** Opening PAGE EXTRACT block **

If the K ration was the meal GIs loved to loathe, more than a few owed their lives to the prepackaged victuals that could survive tropical heat, bitter cold, and the vagaries of combat and supply shortages, and still deliver a scientifically tested, nutrition packed formulation of 3,000 calories a day. If they were hideous—the canned “entrées” included in each waxed cardboard box were all a mysterious glop that seemed to bear little relation to the “chopped ham and eggs,” “veal loaf,” or “chicken pate” described on the labels—they were easy to carry, reasonably nourishing, and the product of some of the first real nutritional research the army had ever carried out on what soldiers needed to survive.

And the man behind the research, then a relatively obscure University of Minnesota physiologist named Ancel Keys, would go on to become famous in the 1950s for discovering the connection between cholesterol and heart disease, and in the 1970s for popularizing the health benefits of the un-K-ration-like “Mediterranean diet” of fresh vegetables, pasta, olive oil, and little meat or animal fat.

** Closing PAGE EXTRACT block **
** Opening COLLECTED DATA block **

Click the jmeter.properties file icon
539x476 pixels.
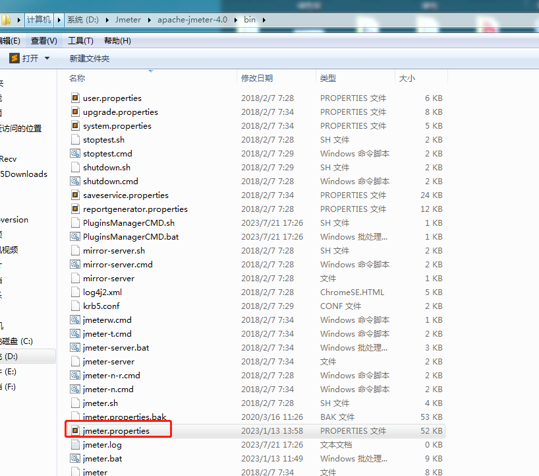point(74,429)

** Closing COLLECTED DATA block **

WHAT THE TASK ASKS ▸ From the passage on the K ration, reproduce word for word the part from "And the man" to "or animal fat.". The material has nothing to do with what comes next.

PROBLEM SOLUTION ▸
And the man behind the research, then a relatively obscure University of Minnesota physiologist named Ancel Keys, would go on to become famous in the 1950s for discovering the connection between cholesterol and heart disease, and in the 1970s for popularizing the health benefits of the un-K-ration-like “Mediterranean diet” of fresh vegetables, pasta, olive oil, and little meat or animal fat.